====== PROVIDED DATA ======

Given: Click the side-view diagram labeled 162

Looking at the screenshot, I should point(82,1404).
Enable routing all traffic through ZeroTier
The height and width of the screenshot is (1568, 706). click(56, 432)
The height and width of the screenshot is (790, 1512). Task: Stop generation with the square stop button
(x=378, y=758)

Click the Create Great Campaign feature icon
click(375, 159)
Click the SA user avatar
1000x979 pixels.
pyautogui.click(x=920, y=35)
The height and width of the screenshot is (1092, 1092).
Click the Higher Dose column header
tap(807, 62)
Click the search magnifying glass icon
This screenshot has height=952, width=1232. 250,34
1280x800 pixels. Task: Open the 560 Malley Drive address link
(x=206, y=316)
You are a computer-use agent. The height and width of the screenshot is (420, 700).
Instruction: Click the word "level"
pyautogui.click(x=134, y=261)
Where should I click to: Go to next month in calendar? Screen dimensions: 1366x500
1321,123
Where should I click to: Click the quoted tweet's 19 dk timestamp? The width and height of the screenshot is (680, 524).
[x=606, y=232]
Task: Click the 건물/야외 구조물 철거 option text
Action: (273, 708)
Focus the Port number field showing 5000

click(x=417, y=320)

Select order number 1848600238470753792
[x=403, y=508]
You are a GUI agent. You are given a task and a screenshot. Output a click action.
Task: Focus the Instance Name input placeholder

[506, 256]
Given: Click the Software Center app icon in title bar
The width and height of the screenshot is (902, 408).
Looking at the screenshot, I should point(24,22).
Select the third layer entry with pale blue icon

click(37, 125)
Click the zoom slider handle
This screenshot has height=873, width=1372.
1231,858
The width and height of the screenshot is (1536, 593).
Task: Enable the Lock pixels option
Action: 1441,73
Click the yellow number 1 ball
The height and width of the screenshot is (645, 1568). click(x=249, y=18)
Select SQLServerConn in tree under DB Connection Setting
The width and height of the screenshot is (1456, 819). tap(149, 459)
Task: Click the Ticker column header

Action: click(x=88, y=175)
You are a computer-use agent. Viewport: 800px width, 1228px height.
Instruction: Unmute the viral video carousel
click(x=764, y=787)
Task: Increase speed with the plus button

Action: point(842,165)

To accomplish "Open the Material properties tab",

======

WORK INSTRUCTION: This exercise calls for the entries to be restated exactly.

EXPECTED OUTPUT:
Given: Click the side-view diagram labeled 162

Looking at the screenshot, I should point(82,1404).
Enable routing all traffic through ZeroTier
The height and width of the screenshot is (1568, 706). click(56, 432)
The height and width of the screenshot is (790, 1512). Task: Stop generation with the square stop button
(x=378, y=758)

Click the Create Great Campaign feature icon
click(375, 159)
Click the SA user avatar
1000x979 pixels.
pyautogui.click(x=920, y=35)
The height and width of the screenshot is (1092, 1092).
Click the Higher Dose column header
tap(807, 62)
Click the search magnifying glass icon
This screenshot has height=952, width=1232. 250,34
1280x800 pixels. Task: Open the 560 Malley Drive address link
(x=206, y=316)
You are a computer-use agent. The height and width of the screenshot is (420, 700).
Instruction: Click the word "level"
pyautogui.click(x=134, y=261)
Where should I click to: Go to next month in calendar? Screen dimensions: 1366x500
1321,123
Where should I click to: Click the quoted tweet's 19 dk timestamp? The width and height of the screenshot is (680, 524).
[x=606, y=232]
Task: Click the 건물/야외 구조물 철거 option text
Action: (273, 708)
Focus the Port number field showing 5000

click(x=417, y=320)

Select order number 1848600238470753792
[x=403, y=508]
You are a GUI agent. You are given a task and a screenshot. Output a click action.
Task: Focus the Instance Name input placeholder

[506, 256]
Given: Click the Software Center app icon in title bar
The width and height of the screenshot is (902, 408).
Looking at the screenshot, I should point(24,22).
Select the third layer entry with pale blue icon

click(37, 125)
Click the zoom slider handle
This screenshot has height=873, width=1372.
1231,858
The width and height of the screenshot is (1536, 593).
Task: Enable the Lock pixels option
Action: 1441,73
Click the yellow number 1 ball
The height and width of the screenshot is (645, 1568). click(x=249, y=18)
Select SQLServerConn in tree under DB Connection Setting
The width and height of the screenshot is (1456, 819). tap(149, 459)
Task: Click the Ticker column header

Action: click(x=88, y=175)
You are a computer-use agent. Viewport: 800px width, 1228px height.
Instruction: Unmute the viral video carousel
click(x=764, y=787)
Task: Increase speed with the plus button

Action: point(842,165)

To accomplish "Open the Material properties tab",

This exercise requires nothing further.